Słabość ta plasuje mnie przynajmniej w dobrym towarzystwie. Southey – zauważył jakiś świadek – nie mógł przejść obok półki książek 'nie zatrzymawszy się przez minutę, nawet jeśli dyliżans mający odwieźć go do Coleridge’a w Hampstead, ruszał już w drogę'. O Maculayu mówiono, że 'nikt nie był równie chętny wspiąć się na drabinę i szperać na najwyższej półce w poszukiwaniu pamfletów in quarto albo dziwnych literackich reliktów minionych epok, a gdy po godzinnych poszukiwaniach schodził pokryty kurzem i pajęczynami, posyłał po drożdżówkę, która zastępowała mu zwykły lunch'. Gdy osiemnastowieczny londyński księgarz James Lackington był młodym człowiekiem, żona wysłała go w Wigilię z półkoronówką w ręku – całym ich majątkiem – po wiktuały na świąteczny obiad. Przechodził koło starej księgarni i wrócił z Myślami nocnymi (Nihgt Thoughts) Younga w kieszeni i bez indyka pod pachą. 'Myślę, że postąpiłem rozsądnie - powiedział wygłodzonej żonie – bowiem gdybym kupił nam obiad, zjedlibyśmy go jutro i przyjemność wkrótce by minęła, ale jeśli pożyjemy jeszcze pięćdziesiąt lat, nadal będziemy mogli rozkoszować się Myślami nocnymi'.

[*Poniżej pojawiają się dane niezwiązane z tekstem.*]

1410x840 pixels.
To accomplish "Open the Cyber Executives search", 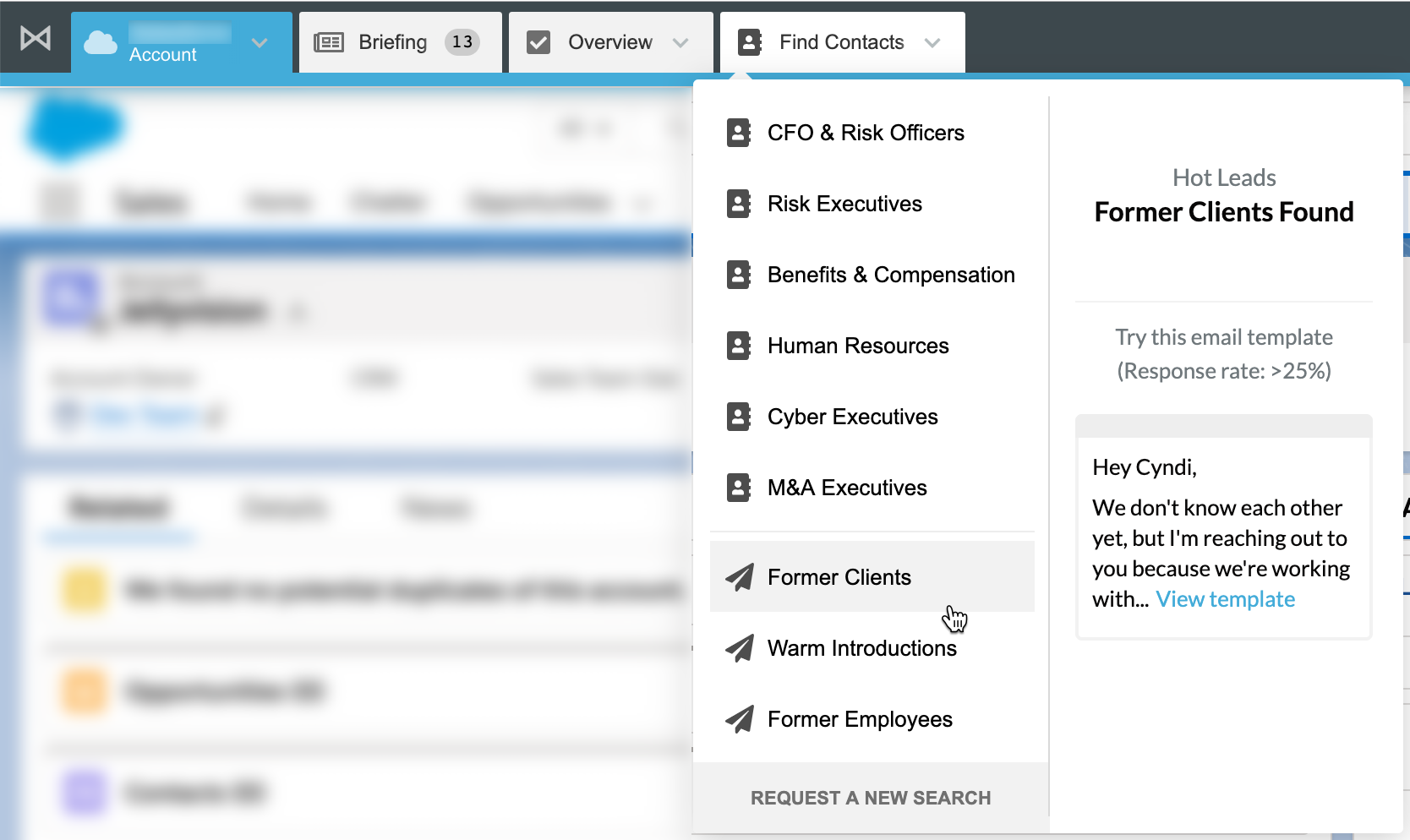I will tap(852, 417).
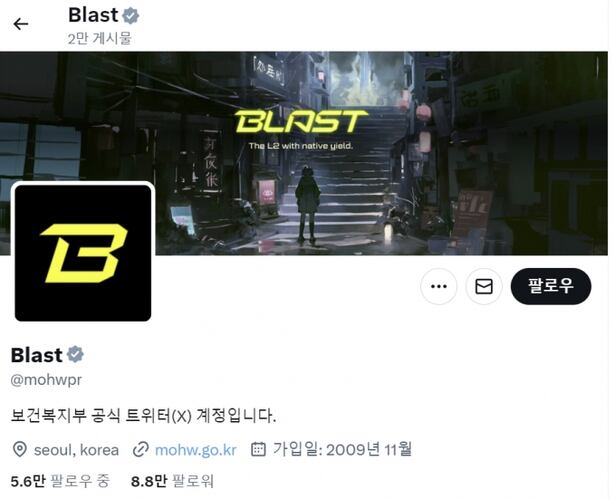The height and width of the screenshot is (499, 616).
Task: Click the 2만 게시물 post count text
Action: tap(99, 39)
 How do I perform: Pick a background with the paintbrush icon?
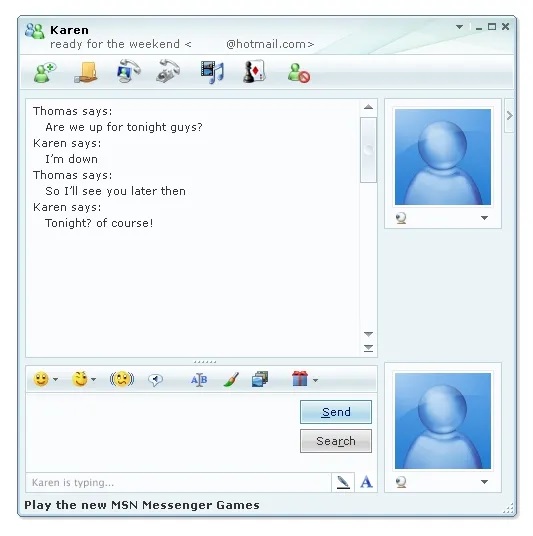click(231, 379)
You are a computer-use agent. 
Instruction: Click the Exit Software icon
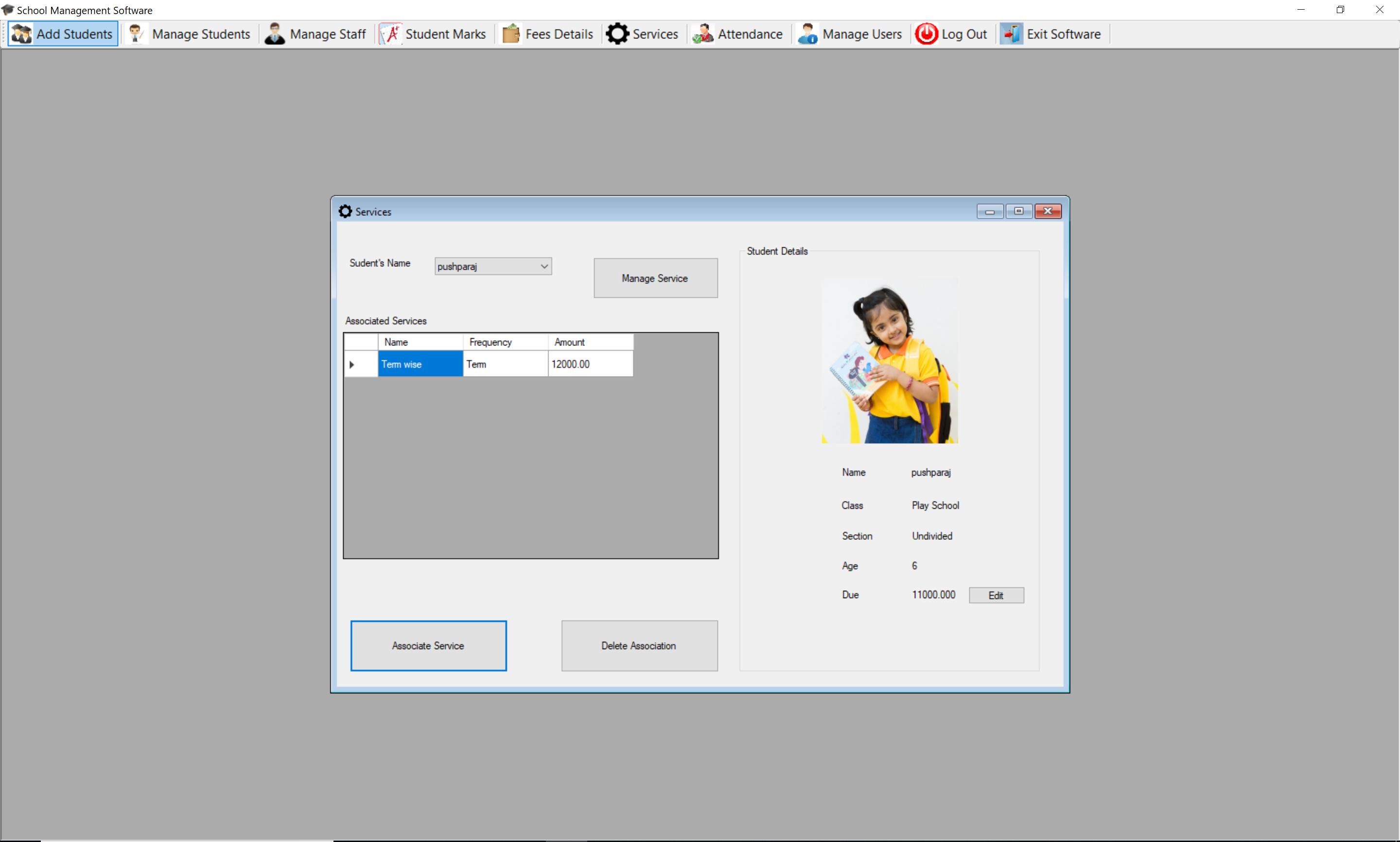[x=1011, y=34]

Gdy odwiedzam nową księgarnię, oczekuję czystości, monitorów komputerowych i alfabetycznego rygoru. Gdy odwiedzam bukinistę, wolę brak pedanterii, śpiące koty i stosowną dozę organizacyjnego chaosu, by podsycić moje marzenia o natrafieniu na, powiedzmy, egzemplarz Tamerlane Poego jak ów znaleziony przez pewnego wędkarza pod stertą rozpraw rolniczych u handlarza staroci w New Hampshire i kupiony za piętnaście dolarów. Jeszcze w tym samym roku wylicytowano go na aukcji w Sotheby’s za 198 tysięcy dolarów. Pozwolę sobie zauważyć, że ludzie zbyt dobrze wychowani, by w innym kontekście wspominać o pieniądzach, nie wahają się podać sumy wydanej na używaną książkę, jeśli sądzą, że upolowali okazję. Lamb donosił Coleridge’owi: 'Trafił mi się Godfrey z Bullen (Godfrey of Bullen) Fairfaxa za pół korony. Raduj się wraz ze mną'. Lub też powiadamiał Southeya: 'Nabyłem kolejny egzemplarz Quarlesa za dziewięć pensów!!! O tempora, o lectores!'. (Na okrzyki radości Lamba natrafiłam w pierwszym tomie Życia i dzieł Charlesa Lamba (The Life and Works of Charles Lamb), niedatowanej dwutomowej edycji luksusowej z ilustracjami, którą kupiłam za piętnaście dolarów. Radujcie się wraz ze mną)".
Anne Fadiman, Ex libris: Wyznania czytelnika, przeł. Hanna Pustuła i Paweł Piasecki, opracowanie i noty Jan Gondowicz, Świat Literacki, Warszawa 2004, s. 160-162.